* _必要な作業_:
エルメスとロエベの展示を紹介する文章を、最後の文の後から書き継いでください。

* _選んだ一節_:
____________
Courtesy of HERMÈS/©Maxime Verret

 

 毎年、最も注目を集める展示の一つである「エルメス」。今回は、手前にジョッキーのシルクフラッグからのインスピレーションで、自然の素材で作られた大きな長方形にXが描かれた「旗」のインスタレーションが。“大地”というテーマで、レンガ、石、スレート、木材、土などの自然の素材を使って、色彩的にも装飾的にもコントラストを効かせた壮大な作品となっている。1ヶ月前から会場に入り作り上げ、16種の石、10種の土、4種の木材、再利用されたレンガの素材を使用。素材のほとんどはフランスとイタリアのものを使用し、フランスの職人の手により製作されたのだとか。

 

 そしてその奥には、コンセルヴァトワールに保存されている「エルメス」のアーカイブからインスピレーションを受けた数々の新作が、その着想源になったアーカイブのオブジェと共に展示されている。例えば、1950年代の刺繍入りシェーヴル・ヴェロアの手袋からのインスピレーションの時計&ジュエリーボックス 「アマルテ・ミリアッド」は、木製のベースに革張りがなされ、手袋のステッチと呼応するドットやラインのモチーフが施されている。

 

 またシルクコットンの混紡ツイルと裏地にはカシミアを使ったベッドカバー 「イピック」は1960年代のシルクのジョッキージャージからのインスピレーション、同様にジョッキージャージからの連想のカシミア製ブランケット「タータン・ダイ」はオートクチュールに用いられる、格子模様の折り染めの技法で作られている。

 

 さらに70年代のレザーブレスレットからインスピレーションのバスケット「ダービー」、馬具づくりに用いられるふち飾りや組紐のモチーフが描かれたテーブルウェア「トレサージュ・エケストル」など。「エルメス」のサヴォワールフェールが伝わるだけでなく、並べて展示してあるがゆえに、見る人も楽しみながら納得できる仕組みになっている。

 

ロエベ(LOEWE)

Courtesy of LOEWE

 

 「ロエベ」は、ブランド史上最大級の展示をパラッツォ・チッテリオにて開催。ジョナサン・アンダーソンが選んだ24 人のアーティストたち、アルヴァロ・バーリントン(ベネズエラ)、ニコラス・バーン(英国)、エンリコ・ダヴィド(イタリア)、アンディレ・デャルバニ(南アフリカ)、エルンスト・ガンペール(ドイツ)、浜名一憲(日本)、アンセア・ハミルトン(英国)、平井明子(日本)、ジョー・ホーガン(アイルランド)、アン・ヴァン・ホーイ(ベルギー)、石塚源太(日本)、ダヘー・ジョン(大韓民国)、桑田卓郎(日本)、ジェニファー・リー(英国)、ヤンソン・リー(大韓民国)、アン・ロウ(カナダ)、松本破風(日本)、デーム・マグダレン・オドゥンド(ケニア)、ジジフォ・ポスワ(南アフリカ)、マガリ・レウス(オランダ)、四代田辺竹雲斎(日本)、アンドレア・ワルシュ(英国)、ケリス・ウィン・エヴァンス(英国)、横山翔平(日本)によって、今回の展示のために特別にデザインされたランプのコレクションを発表した。多くのアーティストにとっては、ランプの制作は初めての経験だったが、時にデザインチームともやり取りしながら、それぞれの個性が強調される作品に仕上がった。
____________
* _保存された行_:
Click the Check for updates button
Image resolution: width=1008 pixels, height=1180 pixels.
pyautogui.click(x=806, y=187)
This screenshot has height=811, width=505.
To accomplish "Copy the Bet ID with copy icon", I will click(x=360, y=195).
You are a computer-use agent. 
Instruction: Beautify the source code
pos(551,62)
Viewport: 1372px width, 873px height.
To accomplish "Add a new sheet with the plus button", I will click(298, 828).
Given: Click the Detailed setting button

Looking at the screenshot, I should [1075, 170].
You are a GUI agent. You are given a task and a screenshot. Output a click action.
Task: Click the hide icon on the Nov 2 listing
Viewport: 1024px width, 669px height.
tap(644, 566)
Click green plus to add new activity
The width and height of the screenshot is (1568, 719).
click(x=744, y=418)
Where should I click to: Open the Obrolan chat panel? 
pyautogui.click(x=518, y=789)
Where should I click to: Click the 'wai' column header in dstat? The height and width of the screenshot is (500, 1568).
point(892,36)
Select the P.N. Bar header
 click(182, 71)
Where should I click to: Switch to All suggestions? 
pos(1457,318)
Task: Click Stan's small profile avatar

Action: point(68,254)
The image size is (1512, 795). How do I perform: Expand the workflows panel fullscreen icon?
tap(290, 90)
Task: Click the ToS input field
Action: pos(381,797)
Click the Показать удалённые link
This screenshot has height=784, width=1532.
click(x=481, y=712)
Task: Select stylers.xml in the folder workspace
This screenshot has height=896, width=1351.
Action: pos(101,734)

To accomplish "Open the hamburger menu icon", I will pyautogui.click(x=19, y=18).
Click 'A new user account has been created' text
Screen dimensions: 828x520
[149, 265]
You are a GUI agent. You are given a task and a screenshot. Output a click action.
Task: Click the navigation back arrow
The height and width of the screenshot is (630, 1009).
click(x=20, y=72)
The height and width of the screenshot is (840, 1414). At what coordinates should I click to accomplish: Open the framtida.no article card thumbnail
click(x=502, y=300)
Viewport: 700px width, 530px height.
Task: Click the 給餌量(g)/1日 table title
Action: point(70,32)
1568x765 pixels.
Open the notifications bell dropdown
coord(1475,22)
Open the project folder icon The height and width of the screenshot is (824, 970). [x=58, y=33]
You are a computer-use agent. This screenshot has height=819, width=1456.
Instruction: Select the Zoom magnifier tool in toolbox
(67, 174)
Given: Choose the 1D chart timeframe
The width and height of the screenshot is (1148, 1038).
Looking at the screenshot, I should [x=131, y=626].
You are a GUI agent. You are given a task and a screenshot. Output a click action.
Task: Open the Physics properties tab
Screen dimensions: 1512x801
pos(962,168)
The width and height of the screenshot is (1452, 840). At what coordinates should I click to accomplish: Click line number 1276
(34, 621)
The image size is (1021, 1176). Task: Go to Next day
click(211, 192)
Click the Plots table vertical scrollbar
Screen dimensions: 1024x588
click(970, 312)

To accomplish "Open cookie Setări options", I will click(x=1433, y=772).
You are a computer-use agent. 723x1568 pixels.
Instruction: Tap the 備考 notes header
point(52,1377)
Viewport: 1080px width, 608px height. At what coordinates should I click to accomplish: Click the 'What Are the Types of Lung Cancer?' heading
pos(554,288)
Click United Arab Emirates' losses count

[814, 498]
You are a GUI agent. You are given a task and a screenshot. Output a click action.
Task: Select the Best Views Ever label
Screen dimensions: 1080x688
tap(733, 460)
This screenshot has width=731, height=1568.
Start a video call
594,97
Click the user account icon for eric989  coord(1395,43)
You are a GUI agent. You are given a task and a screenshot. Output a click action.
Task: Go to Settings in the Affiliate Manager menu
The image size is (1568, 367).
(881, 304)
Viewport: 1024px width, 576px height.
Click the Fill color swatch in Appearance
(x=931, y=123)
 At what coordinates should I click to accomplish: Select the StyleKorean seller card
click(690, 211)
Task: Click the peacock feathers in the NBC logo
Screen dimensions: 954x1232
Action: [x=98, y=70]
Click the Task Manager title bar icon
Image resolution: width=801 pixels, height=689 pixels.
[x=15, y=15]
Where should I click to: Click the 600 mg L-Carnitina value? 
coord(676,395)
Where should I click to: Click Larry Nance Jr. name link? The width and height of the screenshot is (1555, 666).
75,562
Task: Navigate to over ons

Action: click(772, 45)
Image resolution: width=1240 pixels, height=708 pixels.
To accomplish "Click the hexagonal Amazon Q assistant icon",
____________
* _結果_:
 

 例えば、石塚源太は光沢のある漆を塗り重ねて仕上げ、その層を剥がして金の層をのぞかせることで内側から発せられる柔らかな明かりが特徴的なペンダントランプを発表。陶芸家、デーム・マグダレン・オドゥンドは自身の代表作である手で磨きをかけた丸い器をもとに、丸めて先端をとがらせた鞘さや状のレザーが中央の円柱から突き出すようなデザインの照明を作成した。エンリコ・ダヴィドは背を丸めて立つ人の姿を模して、オニキス製の円盤型の照明が顔の部分のシルエットを浮かび上がらせるテーブルランプを、松本破風は竹の伸張性を巧みに扱う技術を駆使し、平らにした竹を編み合わせたテーブルランプを作りあげた。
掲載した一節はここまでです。